§ **Short task**
Arrange as a JSON list of strings the lines of the records from the line with "Task: Open Woodland" up to and including the line with "[x=742, y=236]", one string per line with blank lines left out.

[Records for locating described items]
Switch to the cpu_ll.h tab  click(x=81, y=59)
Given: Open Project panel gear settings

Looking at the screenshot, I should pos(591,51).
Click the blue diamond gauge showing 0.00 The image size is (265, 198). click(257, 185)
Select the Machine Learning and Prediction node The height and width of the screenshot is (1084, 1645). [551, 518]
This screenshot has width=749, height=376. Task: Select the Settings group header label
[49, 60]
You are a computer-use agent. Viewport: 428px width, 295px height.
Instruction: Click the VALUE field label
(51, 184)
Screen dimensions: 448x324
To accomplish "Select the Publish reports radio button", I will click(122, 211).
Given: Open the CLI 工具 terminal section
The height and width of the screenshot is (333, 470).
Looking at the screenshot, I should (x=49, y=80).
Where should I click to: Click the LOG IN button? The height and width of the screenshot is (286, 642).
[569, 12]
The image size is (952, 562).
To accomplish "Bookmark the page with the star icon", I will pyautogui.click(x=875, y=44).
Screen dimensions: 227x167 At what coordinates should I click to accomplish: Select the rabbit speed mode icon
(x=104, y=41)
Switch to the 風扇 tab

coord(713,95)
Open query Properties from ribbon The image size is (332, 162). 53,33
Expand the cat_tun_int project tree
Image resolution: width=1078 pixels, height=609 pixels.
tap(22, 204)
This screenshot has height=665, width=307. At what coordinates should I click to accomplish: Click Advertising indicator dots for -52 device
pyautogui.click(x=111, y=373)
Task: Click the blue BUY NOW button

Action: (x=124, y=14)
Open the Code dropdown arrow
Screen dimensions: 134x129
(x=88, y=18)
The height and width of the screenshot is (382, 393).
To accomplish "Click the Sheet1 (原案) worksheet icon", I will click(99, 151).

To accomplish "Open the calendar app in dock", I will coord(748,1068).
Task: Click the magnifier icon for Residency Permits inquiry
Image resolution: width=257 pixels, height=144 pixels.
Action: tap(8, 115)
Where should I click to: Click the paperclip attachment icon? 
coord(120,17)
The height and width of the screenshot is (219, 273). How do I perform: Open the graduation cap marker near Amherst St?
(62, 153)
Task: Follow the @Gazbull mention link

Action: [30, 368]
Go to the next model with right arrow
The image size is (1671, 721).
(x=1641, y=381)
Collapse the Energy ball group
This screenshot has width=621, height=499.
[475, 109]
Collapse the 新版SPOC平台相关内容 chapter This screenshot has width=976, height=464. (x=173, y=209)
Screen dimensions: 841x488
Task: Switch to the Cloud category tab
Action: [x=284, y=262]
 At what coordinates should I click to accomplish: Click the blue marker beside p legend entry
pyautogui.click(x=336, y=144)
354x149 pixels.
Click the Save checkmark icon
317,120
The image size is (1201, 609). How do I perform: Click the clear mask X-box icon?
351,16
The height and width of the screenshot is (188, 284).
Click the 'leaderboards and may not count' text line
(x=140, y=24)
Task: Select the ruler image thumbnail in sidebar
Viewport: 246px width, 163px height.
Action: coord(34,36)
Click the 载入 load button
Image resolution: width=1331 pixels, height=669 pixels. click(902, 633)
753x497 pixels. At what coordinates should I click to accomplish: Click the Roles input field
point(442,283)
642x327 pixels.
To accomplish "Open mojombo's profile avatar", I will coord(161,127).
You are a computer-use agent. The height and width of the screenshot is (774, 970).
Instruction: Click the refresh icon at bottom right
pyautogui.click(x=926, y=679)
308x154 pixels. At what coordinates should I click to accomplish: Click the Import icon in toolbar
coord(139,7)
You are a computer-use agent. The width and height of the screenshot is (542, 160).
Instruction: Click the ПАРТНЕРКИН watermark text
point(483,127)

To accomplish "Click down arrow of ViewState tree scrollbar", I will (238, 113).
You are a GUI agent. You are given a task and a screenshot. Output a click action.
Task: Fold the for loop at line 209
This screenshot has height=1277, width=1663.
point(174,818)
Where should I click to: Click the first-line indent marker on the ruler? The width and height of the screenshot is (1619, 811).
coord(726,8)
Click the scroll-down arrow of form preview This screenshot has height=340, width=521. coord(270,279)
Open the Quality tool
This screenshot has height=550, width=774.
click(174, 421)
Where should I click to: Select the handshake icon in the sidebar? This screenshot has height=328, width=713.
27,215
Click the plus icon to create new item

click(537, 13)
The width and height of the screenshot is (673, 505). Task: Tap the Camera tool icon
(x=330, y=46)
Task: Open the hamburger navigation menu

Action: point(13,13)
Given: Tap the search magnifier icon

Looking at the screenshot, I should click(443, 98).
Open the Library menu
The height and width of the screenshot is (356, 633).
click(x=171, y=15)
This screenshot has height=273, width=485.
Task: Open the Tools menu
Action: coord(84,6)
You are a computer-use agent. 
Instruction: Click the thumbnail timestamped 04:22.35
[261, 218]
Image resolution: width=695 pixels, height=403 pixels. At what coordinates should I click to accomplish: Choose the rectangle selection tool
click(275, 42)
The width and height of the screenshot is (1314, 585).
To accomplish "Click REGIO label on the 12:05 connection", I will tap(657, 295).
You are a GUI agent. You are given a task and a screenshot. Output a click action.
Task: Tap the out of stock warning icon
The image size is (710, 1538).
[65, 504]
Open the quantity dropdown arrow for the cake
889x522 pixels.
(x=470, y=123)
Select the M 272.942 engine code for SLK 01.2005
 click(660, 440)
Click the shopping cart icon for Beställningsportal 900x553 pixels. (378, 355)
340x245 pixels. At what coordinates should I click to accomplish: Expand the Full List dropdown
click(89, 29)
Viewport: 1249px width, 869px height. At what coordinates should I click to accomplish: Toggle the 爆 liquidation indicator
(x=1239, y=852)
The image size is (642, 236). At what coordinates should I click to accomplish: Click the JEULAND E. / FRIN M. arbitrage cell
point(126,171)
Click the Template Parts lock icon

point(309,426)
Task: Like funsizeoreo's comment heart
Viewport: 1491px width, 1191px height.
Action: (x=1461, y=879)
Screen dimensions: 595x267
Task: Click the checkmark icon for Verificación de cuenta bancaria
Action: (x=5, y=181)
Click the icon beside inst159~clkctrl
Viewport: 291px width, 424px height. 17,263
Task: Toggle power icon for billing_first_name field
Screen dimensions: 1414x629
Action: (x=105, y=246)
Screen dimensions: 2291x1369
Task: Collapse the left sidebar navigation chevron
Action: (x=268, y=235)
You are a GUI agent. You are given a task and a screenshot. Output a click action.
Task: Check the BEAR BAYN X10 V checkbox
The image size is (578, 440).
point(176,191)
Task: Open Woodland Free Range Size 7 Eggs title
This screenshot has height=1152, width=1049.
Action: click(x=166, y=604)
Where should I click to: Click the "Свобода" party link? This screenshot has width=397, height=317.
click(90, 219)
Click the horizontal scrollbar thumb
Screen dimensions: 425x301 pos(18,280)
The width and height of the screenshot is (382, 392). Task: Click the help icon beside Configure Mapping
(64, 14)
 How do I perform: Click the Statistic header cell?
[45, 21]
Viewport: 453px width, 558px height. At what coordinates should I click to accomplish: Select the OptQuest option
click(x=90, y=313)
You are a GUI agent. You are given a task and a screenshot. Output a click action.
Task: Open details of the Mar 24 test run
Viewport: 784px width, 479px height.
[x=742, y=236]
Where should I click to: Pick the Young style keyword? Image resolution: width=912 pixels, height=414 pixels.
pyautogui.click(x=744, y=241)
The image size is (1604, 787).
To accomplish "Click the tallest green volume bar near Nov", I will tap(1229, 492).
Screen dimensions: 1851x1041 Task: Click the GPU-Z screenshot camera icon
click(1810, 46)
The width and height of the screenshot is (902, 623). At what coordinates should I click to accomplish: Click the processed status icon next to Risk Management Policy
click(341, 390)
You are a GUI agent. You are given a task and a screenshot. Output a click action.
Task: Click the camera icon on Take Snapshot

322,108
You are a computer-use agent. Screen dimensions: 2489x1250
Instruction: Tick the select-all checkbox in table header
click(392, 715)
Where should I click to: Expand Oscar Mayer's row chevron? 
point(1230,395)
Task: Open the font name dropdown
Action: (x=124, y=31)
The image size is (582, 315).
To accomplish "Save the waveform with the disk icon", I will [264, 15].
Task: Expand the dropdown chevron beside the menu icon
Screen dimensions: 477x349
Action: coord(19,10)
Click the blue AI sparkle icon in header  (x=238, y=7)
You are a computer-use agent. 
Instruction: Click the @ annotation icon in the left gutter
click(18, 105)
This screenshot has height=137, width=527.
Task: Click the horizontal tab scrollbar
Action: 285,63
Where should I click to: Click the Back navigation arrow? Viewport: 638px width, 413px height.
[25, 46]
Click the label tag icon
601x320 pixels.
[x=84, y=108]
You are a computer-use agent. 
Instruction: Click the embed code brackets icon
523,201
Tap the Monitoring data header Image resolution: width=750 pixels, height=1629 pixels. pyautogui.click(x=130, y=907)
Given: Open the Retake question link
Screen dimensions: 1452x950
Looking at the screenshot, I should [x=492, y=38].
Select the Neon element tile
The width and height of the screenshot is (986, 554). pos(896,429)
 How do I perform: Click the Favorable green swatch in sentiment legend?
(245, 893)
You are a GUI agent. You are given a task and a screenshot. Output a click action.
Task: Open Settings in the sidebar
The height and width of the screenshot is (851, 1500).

§ **Written response**
[
  "Task: Open Woodland Free Range Size 7 Eggs title",
  "This screenshot has height=1152, width=1049.",
  "Action: click(x=166, y=604)",
  "Where should I click to: Click the \"Свобода\" party link? This screenshot has width=397, height=317.",
  "click(90, 219)",
  "Click the horizontal scrollbar thumb",
  "Screen dimensions: 425x301 pos(18,280)",
  "The width and height of the screenshot is (382, 392). Task: Click the help icon beside Configure Mapping",
  "(64, 14)",
  " How do I perform: Click the Statistic header cell?",
  "[45, 21]",
  "Viewport: 453px width, 558px height. At what coordinates should I click to accomplish: Select the OptQuest option",
  "click(x=90, y=313)",
  "You are a GUI agent. You are given a task and a screenshot. Output a click action.",
  "Task: Open details of the Mar 24 test run",
  "Viewport: 784px width, 479px height.",
  "[x=742, y=236]"
]